(Stored records)
+ + +

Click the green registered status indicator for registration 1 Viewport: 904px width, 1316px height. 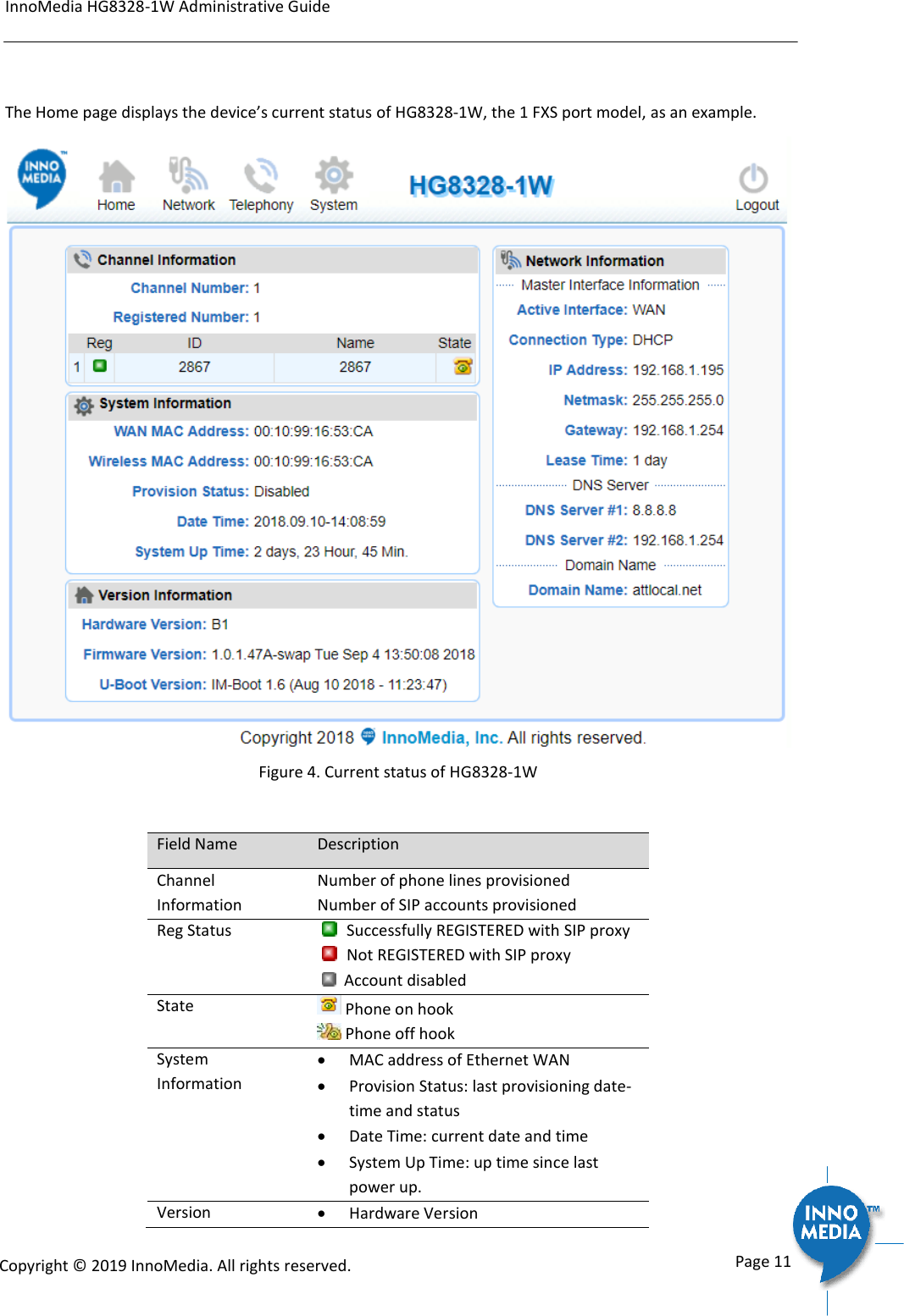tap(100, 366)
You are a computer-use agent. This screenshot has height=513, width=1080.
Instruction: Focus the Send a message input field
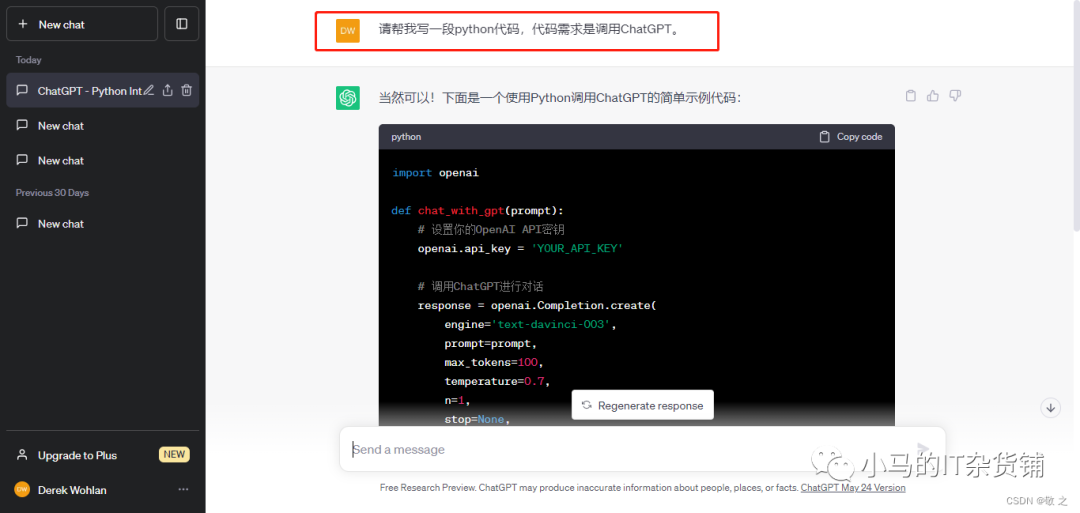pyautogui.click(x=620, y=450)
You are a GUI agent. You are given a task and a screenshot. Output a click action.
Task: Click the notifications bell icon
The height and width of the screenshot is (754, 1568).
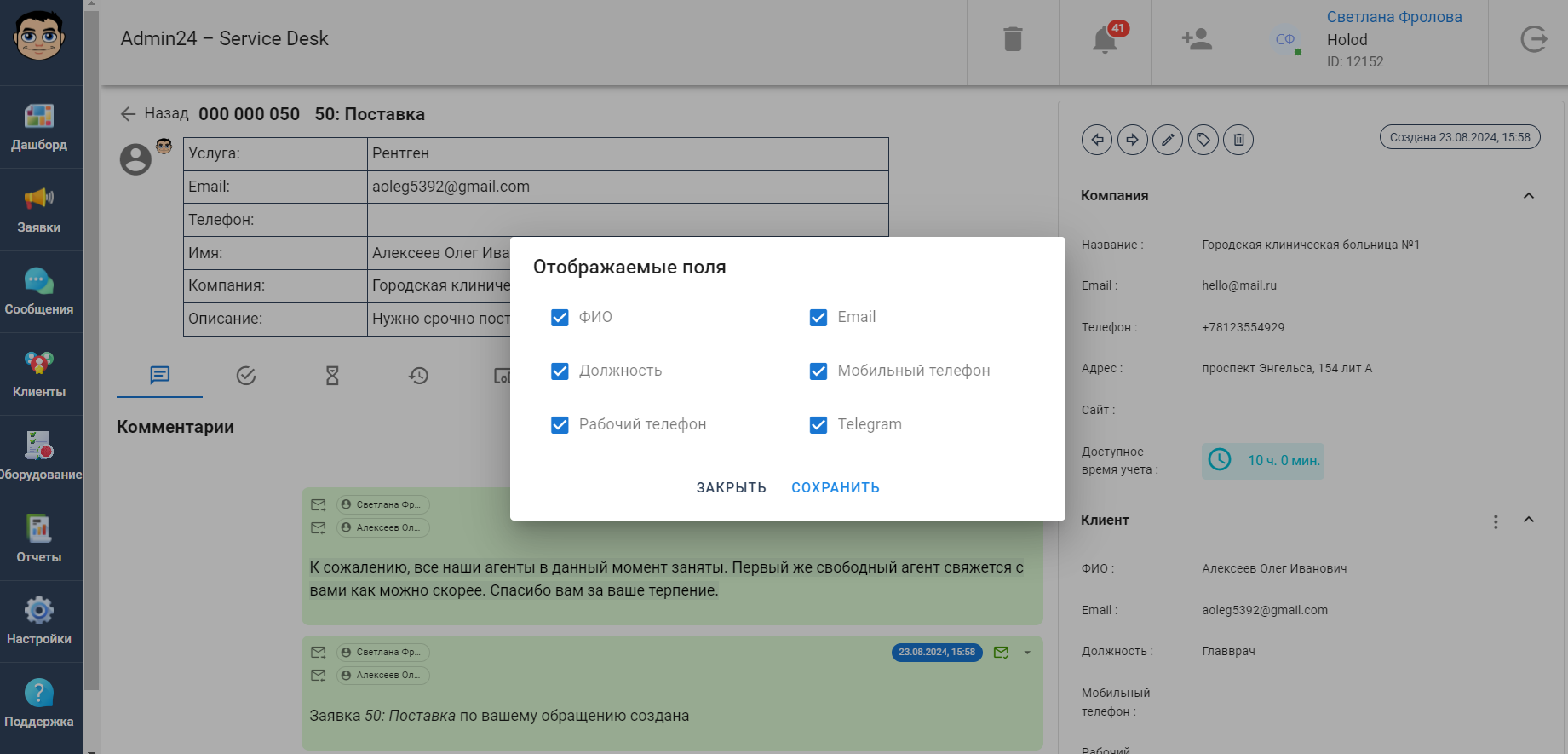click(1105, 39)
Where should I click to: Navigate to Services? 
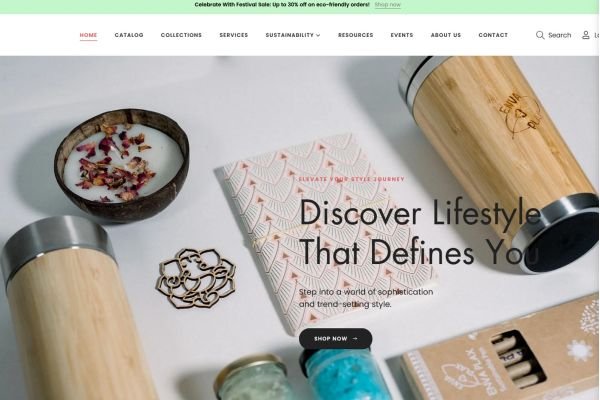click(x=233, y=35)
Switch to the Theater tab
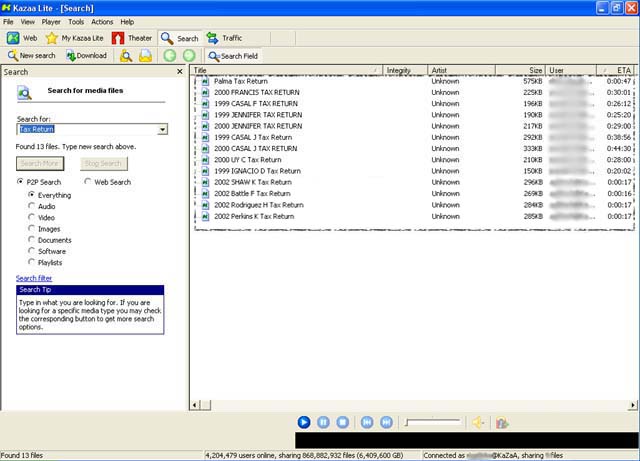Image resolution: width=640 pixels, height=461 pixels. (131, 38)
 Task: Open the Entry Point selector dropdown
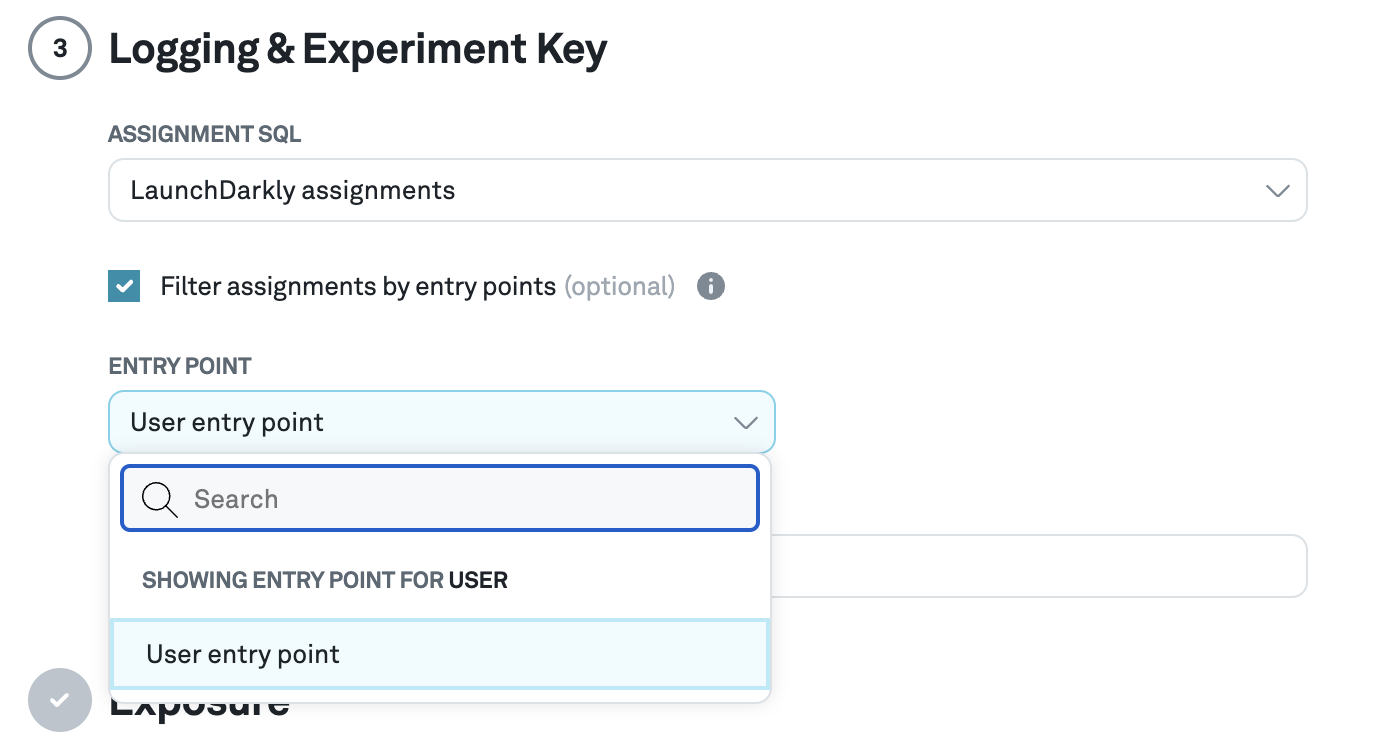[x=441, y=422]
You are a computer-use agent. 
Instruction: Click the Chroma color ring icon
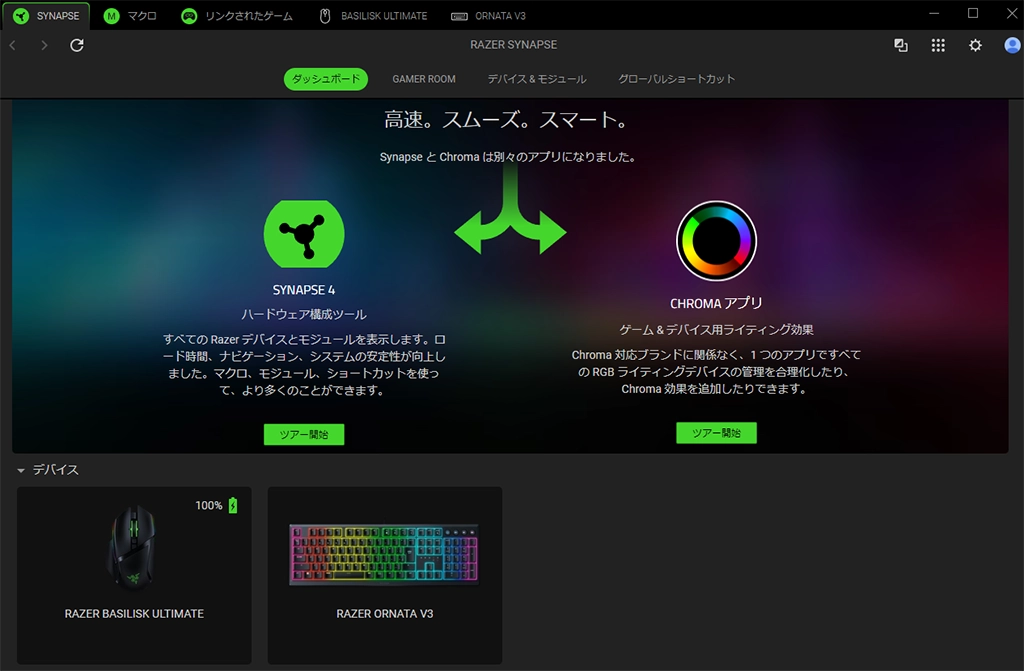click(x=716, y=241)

+ + +

__ACTION ITEM__: Precisely those lines above that run from the line with "You are a computer-use agent. This" up to and including the line with "Task: Click the notifications bell icon" are to be set down, with the pictures omitted.

__THE ANSWER__:
You are a computer-use agent. This screenshot has height=513, width=1080.
Instruction: Focus the Send a message input field
pyautogui.click(x=620, y=450)
You are a GUI agent. You are given a task and a screenshot. Output a click action.
Task: Click the notifications bell icon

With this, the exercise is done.